Here you will find directions for your assignment for week 2. You’ll be using Stata commands for the first time, and attempting to use these commands to produce some descriptive statistics about specific GSS Variables.

You’ll be reading about five commonly used Stata commands in chapter 2 of your textbook: tabulate, summarize, generate, replace, and recode. Here, you’ll be practicing these. We’ll begin with the “tab” command, which produces distribution tables.

You already downloaded your GSS data last week, so now you need to tell Stata that you’d like to use that dataset by typing:

use “L:\stats 2020\GSS2012.dta”

*This location (“L:\stats 2020\GSS2012.dta”) should work for those of you who saved the data in exactly the way you were directed for the Week 1 activity. Some of you either named the file differently, or located it in a different folder. To double-check the location of your dataset, open your app storage in Citrix, and confirm that the data is saved as a .dta file, within a folder, within your L drive. Your command will then look like this:

use “L:\[FOLDER NAME]\[FILE NAME].dta”

From here, we can begin. Imagine we were interested in confidence in organized religion. We might want some information about that variable:

  1. Produce a distribution table of the variable “conclerg,” a measure of respondents’ confidence in organized religion.

tab conclerg

  1. Identify what percentage of respondents reported having “hardly any” confidence in organized religion.

Now imagine that we are interested in whether men and women in the sample appear to have different degrees of confidence in organized religion. We might want some information on that variable as well.

  1. Produce a distribution table of the variable “sex,” a measure of the sex of respondents.

    tab sex

  2. Identify what percentage of respondents are male.

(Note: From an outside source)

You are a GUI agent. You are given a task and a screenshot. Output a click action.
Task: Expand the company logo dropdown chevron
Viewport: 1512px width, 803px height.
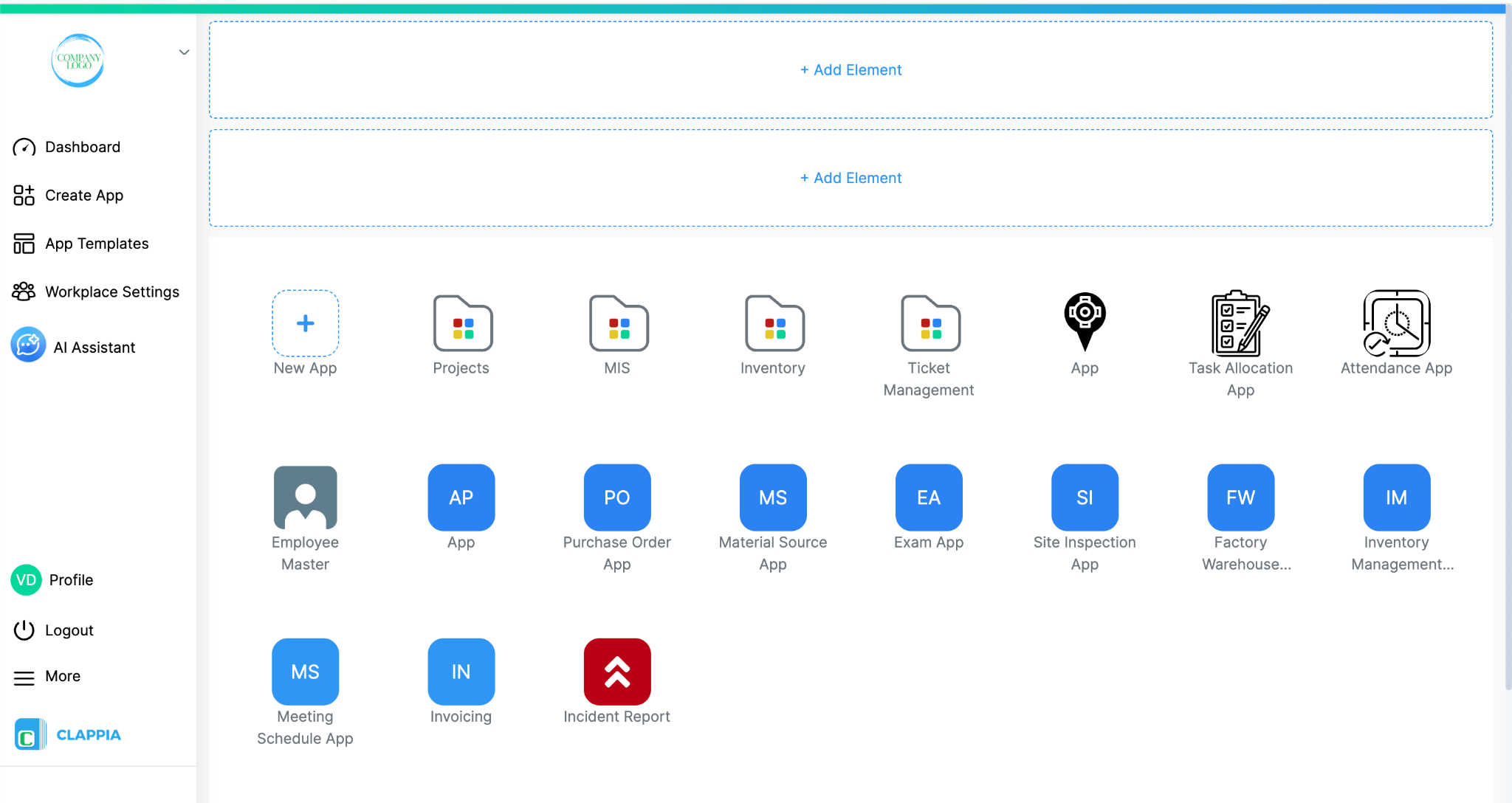click(184, 52)
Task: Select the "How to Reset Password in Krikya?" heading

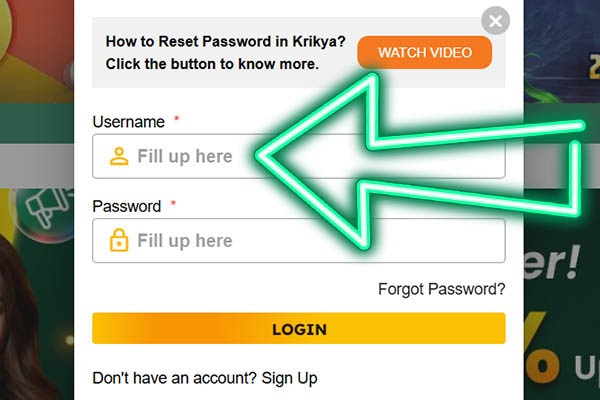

Good! Now, we will cross-tabulate the variables.

tab conclerg sex

Excellent! But a bit hard to interpret. Maybe we want to include percentage breakdowns in the column. Let’s try that next.

tab conclerg sex, col

Maybe we decide that we’d prefer the percentages in the rows.

tab conclerg sex, row

Well done! Now let’s interpret: Which of the following do you know to be true, based on the output you’ve just produced:

  1. American women generally have greater confidence in organized religion than men

  2. American men generally have greater confidence in organize religion than women

  3. There is not enough information to make either of the above claims.

Finally, select two variables of your own and repeat the above steps. This time, save your outputs. In addition to producing a crosstab, These will complete the first assignment in your portfolio.


Next — flip ahead to pg. 120 in the Longest text. For some variables (like the ones we considered above), frequency distributions offer intuitive and easy to metabolize snapshots of a variable. But for other variables (in particular interval-ratio) frequency distributions can be muddy and convoluted. Consider this. Produce a frequency distribution of the variable “age.”

tab age

All the information is there, but it’s very difficult to read or interpret. In this case, it would be more valuable to consider other measures. The “sum” function provides several of these. Try this:

sum age

Much easier to interpret! This command provides “obs,” the number of “observations” or respondents, “mean,” the arithmetic average of the values, “std. dev.,” the standard deviation of the values, “min,” the lowest value in the set, and “max,” the highest value in the set.

Try a new variable on your own. I recommend the variable “partners,” which is a measure of how many sexual partners the respondent has had in the past year.

tab partners

sum partners

Interpret all 5 columns of the output and include your description in your journal.